··· Data excerpts ···

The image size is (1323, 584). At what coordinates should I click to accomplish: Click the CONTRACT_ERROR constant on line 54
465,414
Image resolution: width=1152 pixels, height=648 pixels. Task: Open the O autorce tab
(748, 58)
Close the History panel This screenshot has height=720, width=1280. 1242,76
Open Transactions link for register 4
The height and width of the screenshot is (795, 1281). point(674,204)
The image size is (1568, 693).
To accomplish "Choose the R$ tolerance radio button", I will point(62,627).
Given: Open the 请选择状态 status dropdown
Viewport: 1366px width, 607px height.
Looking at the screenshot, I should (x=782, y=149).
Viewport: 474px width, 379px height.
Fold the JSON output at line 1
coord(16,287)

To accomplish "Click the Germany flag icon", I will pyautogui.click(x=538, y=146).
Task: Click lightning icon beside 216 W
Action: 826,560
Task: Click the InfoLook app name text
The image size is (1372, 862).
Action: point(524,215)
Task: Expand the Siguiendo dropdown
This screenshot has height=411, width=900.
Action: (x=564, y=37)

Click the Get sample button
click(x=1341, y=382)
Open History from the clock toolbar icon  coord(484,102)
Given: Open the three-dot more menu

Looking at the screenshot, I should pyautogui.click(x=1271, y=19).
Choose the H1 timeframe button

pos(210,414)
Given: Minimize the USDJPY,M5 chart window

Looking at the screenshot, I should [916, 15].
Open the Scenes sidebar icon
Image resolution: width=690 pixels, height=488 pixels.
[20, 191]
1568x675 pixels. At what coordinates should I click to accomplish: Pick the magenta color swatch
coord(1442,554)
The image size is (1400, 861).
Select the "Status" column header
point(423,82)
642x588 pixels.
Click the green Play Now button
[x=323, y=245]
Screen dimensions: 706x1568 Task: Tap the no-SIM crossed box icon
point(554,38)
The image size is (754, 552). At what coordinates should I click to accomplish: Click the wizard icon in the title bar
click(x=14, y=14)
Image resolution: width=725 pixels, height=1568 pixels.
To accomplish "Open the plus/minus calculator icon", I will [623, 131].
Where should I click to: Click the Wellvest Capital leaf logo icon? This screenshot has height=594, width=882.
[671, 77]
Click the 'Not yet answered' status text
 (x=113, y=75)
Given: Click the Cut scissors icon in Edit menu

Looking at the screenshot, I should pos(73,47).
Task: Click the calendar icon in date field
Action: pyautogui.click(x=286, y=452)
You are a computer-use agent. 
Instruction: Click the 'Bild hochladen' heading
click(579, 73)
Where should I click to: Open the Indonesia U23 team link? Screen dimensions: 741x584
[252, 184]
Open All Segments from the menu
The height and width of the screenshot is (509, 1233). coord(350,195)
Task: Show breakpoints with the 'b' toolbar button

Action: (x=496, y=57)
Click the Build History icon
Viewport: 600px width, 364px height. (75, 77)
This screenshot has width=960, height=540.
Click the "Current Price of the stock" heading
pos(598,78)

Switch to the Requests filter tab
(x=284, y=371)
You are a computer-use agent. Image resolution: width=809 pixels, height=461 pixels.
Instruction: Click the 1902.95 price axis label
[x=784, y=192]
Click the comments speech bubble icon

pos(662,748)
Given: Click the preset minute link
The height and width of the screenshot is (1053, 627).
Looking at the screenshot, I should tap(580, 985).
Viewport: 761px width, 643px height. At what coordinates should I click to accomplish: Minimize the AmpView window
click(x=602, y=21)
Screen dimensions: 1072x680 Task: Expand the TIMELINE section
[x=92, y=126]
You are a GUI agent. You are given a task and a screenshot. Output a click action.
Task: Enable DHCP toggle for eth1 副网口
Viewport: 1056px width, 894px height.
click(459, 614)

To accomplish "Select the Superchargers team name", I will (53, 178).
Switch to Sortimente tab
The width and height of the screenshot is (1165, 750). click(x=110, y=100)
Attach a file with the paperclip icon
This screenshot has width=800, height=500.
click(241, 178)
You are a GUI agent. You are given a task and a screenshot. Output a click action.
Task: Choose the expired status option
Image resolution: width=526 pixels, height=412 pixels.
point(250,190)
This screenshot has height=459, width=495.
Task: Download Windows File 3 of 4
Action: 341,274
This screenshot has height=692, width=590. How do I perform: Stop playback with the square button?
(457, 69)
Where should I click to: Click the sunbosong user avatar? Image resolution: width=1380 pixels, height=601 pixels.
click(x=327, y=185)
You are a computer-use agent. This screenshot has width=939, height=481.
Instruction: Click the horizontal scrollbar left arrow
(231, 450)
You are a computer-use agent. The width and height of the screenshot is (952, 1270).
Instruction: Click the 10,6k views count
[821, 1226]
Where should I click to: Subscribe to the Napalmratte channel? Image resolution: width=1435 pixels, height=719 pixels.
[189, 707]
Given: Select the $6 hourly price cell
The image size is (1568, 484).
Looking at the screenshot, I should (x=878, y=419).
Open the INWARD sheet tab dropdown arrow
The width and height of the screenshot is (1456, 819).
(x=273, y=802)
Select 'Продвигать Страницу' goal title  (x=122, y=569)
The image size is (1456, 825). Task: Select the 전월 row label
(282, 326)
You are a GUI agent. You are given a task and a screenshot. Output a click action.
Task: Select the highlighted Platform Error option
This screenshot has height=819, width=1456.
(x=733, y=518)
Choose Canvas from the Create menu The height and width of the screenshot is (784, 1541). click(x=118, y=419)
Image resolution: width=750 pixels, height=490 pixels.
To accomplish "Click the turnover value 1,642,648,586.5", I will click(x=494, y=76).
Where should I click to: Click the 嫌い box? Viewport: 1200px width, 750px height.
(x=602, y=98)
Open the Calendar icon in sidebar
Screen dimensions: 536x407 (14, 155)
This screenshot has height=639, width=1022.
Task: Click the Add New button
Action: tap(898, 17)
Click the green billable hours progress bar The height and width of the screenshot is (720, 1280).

···

### Task item
Repeat word for word the lines above that run from the line containing "Given: Open the three-dot more menu" through the line containing "Open the Scenes sidebar icon", both ends included, and nothing else.

### Exercise solution
Given: Open the three-dot more menu

Looking at the screenshot, I should pyautogui.click(x=1271, y=19).
Choose the H1 timeframe button

pos(210,414)
Given: Minimize the USDJPY,M5 chart window

Looking at the screenshot, I should [916, 15].
Open the Scenes sidebar icon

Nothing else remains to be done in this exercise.